You know what I've learned this week? That it's hard to run two blogs at the same time!
Anyhow, as this amazing week comes to a close, I've kept coming back to the life and work of Will Campbell. Campbell was a Southern preacher who was deeply involved in the Civil Rights movement. He was the only white preacher in attendance when Martin Luther King's SCLC was formed. Campbell was also one of the four preachers who escorted the Little Rock Nine to school.
I've thought of Campbell a lot on this trip because he helps me wrestle with my feelings regarding all the violence and the hate we've seen and heard about on this trip.
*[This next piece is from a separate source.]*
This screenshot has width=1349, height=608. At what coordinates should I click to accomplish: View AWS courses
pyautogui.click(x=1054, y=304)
For example, you see a lot of Klu Klux Klan displays in Civil Rights museums and footage.
How am I, as a Christian, to relate to these people?
One the the things I so respect about King's call to nonviolence is that it is a call to make a friend of our enemy. Late in the movement, with the rise of groups like the Black Panthers, that call to nonviolence was questioned and repudiated by many. And it's not hard to see why.
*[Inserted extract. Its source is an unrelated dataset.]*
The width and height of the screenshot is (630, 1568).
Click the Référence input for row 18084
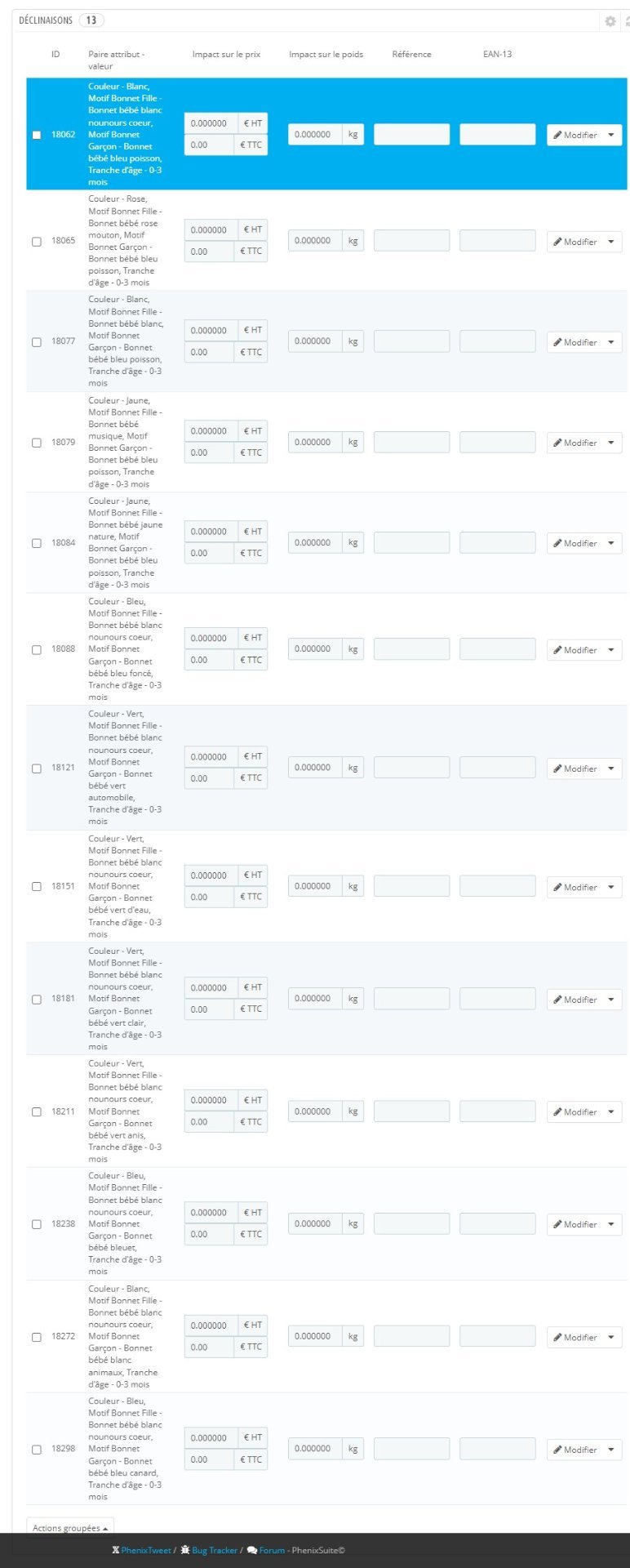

But for me, as I stand in front of Klan displays, can I see these people as fellow human beings? Worthy of respect and love? Or will I demonize these people and fall into the same trap that created their hate? Slip into the easy story of "the good guys versus the bad guys" that leads to the next iteration of violence?
Will Campbell began to be controversial in the movement because toward the end he started reaching out to the Klan. He did so because the gospel of Jesus was calling him to something greater that the liberal humanism and political activism that had motivated so much of the white religious response to the cause.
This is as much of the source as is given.